WRITTEN TASK
Pick out every line of the entries below that contains the word "list", and copy each of those lines.

*** RECORDS FOR THE TASK

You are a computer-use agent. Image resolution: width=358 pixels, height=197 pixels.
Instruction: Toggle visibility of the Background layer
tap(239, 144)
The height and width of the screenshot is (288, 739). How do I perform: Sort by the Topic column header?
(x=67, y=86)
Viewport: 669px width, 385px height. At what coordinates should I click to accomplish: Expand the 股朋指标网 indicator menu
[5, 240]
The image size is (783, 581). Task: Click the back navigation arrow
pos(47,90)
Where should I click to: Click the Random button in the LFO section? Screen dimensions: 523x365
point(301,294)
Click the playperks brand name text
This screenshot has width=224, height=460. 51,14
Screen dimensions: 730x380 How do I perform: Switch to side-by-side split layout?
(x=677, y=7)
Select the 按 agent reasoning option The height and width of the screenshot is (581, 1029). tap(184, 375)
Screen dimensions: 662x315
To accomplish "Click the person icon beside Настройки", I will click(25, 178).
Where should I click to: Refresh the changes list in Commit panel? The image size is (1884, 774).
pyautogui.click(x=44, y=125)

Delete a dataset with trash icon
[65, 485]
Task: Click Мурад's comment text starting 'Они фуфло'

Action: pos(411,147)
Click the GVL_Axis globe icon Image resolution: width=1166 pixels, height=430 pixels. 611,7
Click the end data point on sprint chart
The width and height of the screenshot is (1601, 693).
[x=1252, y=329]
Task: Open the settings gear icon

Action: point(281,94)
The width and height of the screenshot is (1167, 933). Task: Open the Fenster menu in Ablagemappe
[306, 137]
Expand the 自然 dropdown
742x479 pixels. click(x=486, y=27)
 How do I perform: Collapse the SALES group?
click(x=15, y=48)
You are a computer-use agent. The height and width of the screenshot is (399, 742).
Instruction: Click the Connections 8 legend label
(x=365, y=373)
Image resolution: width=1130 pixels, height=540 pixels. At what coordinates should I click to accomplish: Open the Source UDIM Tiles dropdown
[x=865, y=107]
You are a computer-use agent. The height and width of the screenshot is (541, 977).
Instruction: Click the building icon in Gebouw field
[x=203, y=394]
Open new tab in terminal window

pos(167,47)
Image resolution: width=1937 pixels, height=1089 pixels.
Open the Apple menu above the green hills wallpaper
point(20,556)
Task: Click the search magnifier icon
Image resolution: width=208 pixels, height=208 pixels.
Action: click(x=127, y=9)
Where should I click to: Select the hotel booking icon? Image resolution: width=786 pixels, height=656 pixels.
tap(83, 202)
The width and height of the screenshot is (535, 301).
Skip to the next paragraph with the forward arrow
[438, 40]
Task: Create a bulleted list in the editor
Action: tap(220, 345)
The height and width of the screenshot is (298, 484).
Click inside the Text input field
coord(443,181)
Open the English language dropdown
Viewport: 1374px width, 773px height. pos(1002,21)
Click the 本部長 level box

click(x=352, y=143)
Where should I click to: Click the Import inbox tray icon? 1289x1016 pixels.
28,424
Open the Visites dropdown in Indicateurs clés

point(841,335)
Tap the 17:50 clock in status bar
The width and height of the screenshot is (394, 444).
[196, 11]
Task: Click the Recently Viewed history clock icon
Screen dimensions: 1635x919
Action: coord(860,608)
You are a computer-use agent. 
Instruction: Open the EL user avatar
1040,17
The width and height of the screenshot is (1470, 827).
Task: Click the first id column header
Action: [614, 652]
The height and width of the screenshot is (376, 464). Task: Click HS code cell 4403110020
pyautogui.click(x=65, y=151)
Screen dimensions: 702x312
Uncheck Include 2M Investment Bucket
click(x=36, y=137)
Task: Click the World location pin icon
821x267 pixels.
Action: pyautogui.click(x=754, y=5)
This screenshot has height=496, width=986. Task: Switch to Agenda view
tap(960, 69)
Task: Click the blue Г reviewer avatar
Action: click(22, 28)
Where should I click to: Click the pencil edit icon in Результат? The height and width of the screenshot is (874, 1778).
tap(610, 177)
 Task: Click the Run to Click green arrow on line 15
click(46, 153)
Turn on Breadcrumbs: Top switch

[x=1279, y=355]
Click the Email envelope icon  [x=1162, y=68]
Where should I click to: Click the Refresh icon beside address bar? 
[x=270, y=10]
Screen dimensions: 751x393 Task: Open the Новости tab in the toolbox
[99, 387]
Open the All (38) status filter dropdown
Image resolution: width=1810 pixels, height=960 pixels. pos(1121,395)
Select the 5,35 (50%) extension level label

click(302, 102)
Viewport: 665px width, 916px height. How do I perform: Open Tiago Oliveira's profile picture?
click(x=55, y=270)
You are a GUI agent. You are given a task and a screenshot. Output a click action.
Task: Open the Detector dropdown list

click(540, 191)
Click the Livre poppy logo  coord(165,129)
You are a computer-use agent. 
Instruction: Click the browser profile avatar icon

******

WORKED SOLUTION
Where should I click to: Refresh the changes list in Commit panel? The image size is (1884, 774).
Task: Create a bulleted list in the editor
Task: Open the Detector dropdown list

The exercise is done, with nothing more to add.